• DIRECTIVE: Could you copy out, character for character, the stretch of the listing below that runs from the line containing "Viewport: 1199px width, 675px" through the line containing "Action: point(923,341)", with both of those lines included?

★ ★ ★ ★ ★

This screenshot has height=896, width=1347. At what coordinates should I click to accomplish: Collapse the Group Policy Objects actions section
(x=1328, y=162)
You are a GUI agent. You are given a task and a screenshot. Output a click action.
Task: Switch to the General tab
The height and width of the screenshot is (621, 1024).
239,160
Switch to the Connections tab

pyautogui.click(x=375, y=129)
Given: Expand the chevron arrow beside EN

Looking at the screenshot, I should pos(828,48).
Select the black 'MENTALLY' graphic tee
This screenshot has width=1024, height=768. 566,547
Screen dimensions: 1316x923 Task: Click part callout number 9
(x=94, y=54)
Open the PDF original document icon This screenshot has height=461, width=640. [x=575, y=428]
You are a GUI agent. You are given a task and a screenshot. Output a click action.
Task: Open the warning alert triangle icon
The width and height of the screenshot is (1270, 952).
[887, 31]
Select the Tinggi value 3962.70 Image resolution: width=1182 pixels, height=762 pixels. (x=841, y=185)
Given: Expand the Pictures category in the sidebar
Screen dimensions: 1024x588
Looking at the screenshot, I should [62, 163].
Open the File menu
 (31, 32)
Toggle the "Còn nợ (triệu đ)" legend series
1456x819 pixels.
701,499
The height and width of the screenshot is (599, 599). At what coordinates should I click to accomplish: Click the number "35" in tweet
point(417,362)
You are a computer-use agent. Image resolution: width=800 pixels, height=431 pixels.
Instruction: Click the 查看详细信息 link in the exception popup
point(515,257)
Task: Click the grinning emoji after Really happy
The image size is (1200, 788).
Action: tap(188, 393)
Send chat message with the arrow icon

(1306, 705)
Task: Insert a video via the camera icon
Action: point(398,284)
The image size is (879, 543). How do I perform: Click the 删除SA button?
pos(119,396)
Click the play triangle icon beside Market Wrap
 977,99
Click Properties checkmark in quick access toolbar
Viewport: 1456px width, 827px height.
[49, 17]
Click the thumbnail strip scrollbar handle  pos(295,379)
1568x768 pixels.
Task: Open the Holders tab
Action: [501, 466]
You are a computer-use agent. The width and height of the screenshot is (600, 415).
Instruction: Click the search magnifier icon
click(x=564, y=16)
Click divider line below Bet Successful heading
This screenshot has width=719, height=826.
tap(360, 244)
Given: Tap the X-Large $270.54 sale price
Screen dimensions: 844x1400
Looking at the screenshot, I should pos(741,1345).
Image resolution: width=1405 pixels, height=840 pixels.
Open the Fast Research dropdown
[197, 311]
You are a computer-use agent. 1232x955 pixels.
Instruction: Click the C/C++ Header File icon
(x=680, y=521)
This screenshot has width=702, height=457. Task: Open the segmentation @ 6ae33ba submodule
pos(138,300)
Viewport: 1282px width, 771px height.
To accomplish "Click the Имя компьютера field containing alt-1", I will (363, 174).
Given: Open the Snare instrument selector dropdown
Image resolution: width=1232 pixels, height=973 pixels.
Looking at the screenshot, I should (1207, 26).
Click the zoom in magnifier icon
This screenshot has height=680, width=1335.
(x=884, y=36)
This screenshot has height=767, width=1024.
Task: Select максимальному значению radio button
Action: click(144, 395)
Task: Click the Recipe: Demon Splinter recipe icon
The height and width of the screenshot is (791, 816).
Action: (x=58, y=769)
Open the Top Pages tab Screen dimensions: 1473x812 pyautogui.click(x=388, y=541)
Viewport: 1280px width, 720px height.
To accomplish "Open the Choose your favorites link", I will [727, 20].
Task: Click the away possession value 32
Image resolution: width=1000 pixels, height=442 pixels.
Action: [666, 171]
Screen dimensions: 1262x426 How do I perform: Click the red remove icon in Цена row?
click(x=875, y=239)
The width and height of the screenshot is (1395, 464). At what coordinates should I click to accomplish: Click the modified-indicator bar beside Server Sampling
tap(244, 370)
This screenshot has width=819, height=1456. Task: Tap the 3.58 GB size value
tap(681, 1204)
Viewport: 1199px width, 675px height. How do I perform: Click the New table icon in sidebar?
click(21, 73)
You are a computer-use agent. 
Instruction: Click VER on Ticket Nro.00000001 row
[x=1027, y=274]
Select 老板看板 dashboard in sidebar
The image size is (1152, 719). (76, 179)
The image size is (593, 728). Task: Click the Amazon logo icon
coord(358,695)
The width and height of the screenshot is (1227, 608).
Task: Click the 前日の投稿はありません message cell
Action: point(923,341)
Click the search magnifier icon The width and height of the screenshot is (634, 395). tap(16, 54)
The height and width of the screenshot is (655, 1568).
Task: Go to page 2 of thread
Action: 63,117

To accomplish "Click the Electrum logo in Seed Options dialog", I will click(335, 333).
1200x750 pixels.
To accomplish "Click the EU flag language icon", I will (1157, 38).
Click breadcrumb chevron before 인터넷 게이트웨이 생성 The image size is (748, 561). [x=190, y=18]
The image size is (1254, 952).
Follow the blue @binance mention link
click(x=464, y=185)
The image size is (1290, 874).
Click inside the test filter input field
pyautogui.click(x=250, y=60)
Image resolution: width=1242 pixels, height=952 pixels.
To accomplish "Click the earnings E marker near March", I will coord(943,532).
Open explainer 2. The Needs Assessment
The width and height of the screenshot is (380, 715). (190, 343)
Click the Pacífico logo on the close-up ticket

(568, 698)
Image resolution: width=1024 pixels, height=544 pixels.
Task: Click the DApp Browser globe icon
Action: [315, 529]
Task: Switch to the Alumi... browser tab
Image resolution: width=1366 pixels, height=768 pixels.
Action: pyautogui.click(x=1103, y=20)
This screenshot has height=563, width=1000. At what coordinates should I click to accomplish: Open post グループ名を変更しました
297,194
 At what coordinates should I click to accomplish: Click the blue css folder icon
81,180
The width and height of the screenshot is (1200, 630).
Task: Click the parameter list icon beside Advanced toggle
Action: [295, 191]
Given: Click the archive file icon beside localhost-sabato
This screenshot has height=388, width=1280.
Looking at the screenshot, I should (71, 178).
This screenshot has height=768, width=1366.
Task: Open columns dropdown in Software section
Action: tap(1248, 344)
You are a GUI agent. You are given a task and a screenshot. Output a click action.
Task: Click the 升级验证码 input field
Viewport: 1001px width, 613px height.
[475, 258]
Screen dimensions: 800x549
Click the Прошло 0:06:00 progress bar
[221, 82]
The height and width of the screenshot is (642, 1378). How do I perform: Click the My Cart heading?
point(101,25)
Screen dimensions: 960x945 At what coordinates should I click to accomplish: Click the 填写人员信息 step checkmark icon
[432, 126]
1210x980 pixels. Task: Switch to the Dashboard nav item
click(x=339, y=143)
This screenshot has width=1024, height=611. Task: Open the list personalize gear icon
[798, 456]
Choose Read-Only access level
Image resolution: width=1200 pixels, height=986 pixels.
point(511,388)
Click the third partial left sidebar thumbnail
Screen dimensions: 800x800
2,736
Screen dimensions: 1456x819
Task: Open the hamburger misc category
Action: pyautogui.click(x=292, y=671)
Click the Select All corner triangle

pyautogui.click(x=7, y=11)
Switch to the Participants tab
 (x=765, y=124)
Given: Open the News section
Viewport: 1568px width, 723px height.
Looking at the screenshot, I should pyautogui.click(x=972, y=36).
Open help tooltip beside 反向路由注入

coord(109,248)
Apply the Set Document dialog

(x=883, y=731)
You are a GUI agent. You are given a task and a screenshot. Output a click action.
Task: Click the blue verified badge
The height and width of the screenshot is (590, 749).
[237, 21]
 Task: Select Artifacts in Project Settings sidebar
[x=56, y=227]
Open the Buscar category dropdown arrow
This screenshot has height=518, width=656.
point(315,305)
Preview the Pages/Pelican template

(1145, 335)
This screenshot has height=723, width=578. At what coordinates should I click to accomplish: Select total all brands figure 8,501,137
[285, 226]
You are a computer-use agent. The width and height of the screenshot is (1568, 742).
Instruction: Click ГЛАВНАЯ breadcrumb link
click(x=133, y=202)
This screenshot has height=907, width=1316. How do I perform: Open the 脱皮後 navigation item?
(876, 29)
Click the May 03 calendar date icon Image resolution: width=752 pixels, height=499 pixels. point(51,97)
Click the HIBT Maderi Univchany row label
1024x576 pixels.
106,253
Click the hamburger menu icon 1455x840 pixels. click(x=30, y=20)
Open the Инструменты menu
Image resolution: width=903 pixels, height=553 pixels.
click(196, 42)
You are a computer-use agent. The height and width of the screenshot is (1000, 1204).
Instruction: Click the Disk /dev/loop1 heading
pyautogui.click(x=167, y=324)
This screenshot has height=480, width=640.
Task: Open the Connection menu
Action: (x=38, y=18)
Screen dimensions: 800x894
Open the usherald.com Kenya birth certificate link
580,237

★ ★ ★ ★ ★

• THE COMPLETED TASK:
Viewport: 1199px width, 675px height. How do I perform: Click the New table icon in sidebar?
click(21, 73)
You are a computer-use agent. 
Instruction: Click VER on Ticket Nro.00000001 row
[x=1027, y=274]
Select 老板看板 dashboard in sidebar
The image size is (1152, 719). (76, 179)
The image size is (593, 728). Task: Click the Amazon logo icon
coord(358,695)
The width and height of the screenshot is (1227, 608).
Task: Click the 前日の投稿はありません message cell
Action: point(923,341)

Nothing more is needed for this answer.